An analysis of the effects of clonidine and three structural isomers on transmission in rat superior cervical ganglia in vitro.

alpha-Adrenoceptors mediating inhibition of release of acetylcholine in the superior cervical ganglia of the rat have previously been characterized as of the alpha 2-subtype (Brown and Caulfield, 1981). In the present study, the effects of clonidine (2,6-dichlorophenylimino-2-imidazolidine), the 2,3- 2,4- and 2,5-dichloro isomers (St 476, St 363 and St 475) and the 3,4-dihydroxy analogue (DPI) were examined on transmission in this tissue. Compound action potentials (CAP; supramaximal preganglionic stimulation at 0.2 Hz) were recorded extracellularly. Clonidine, DPI and adrenaline inhibited the compound action potential; concentration-response curves were shifted to the right by phentolamine. The maximum inhibition of the compound action potential was similar for epinephrine and DPI. However, for clonidine a secondary inhibitory component, leading to almost complete blockade of the compound action potential, was seen in concentrations greater than 10 microM; similar effects were seen for the lipid-soluble analogues St 476, St 363 and St 475, suggesting a non-specific effect.

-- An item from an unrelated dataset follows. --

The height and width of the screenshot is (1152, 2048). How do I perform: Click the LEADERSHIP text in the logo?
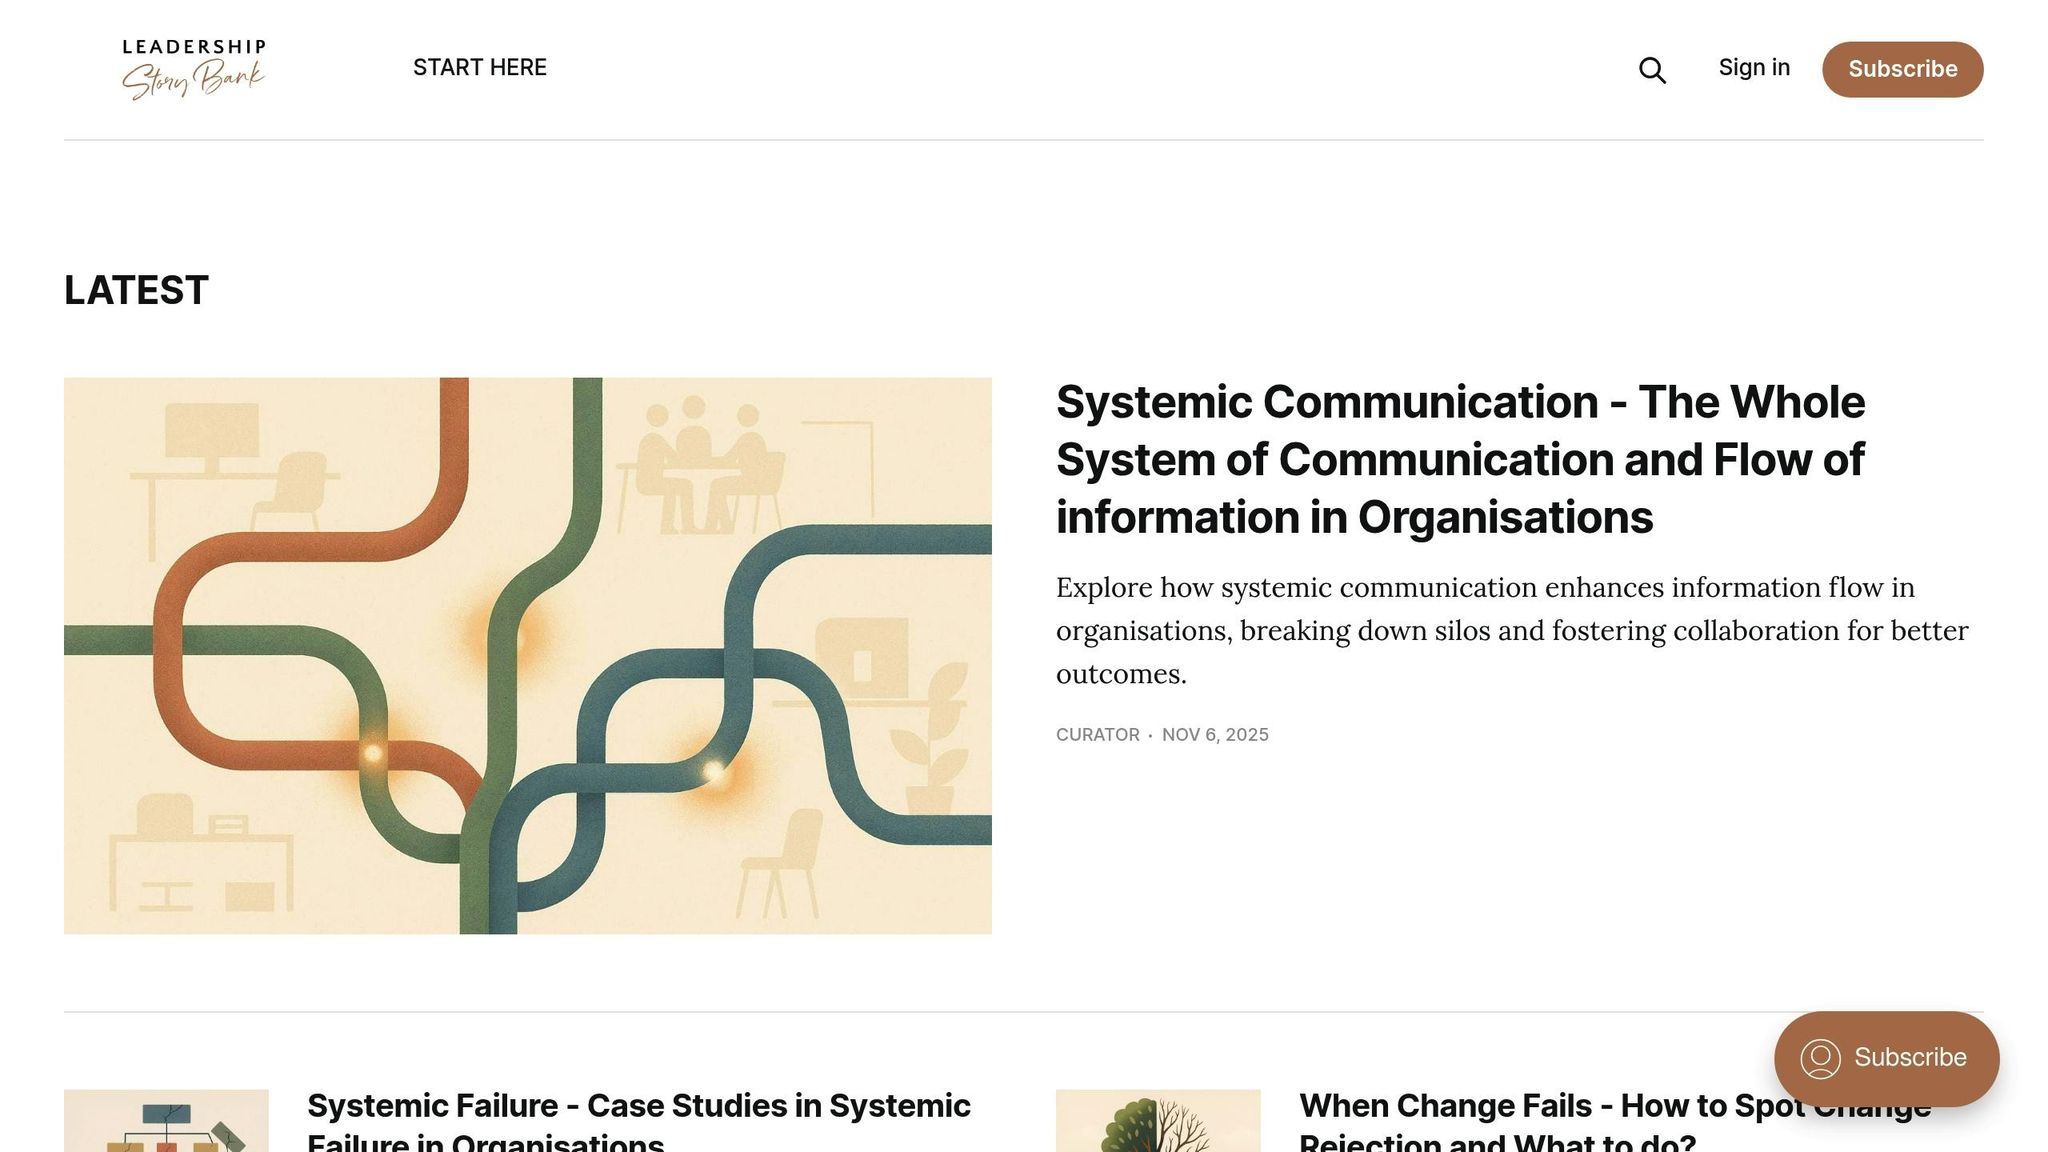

In smaller concentrations, St 476, St 363 and St 475 exerted only weak inhibition of the CAP; St 363 and St 475 actually increased the height of the compound action potential, in a similar manner to phentolamine (0.1-3 microM), and all three analogues blocked the inhibitory effects of adrenaline. These latter data suggest partial agonist actions for St 476, St 363 and St 475. The rank order of inhibitory effectiveness (clonidine greater than St 476 greater than St 363 greater than St 475) parallels that for acute hypotensive effects in rats (Timmermans and van Zwieten, 1977a). The results suggest that sympatho-inhibitory effects of some imidazolidines may not result solely from activation of presynaptic alpha 2-adrenoceptors.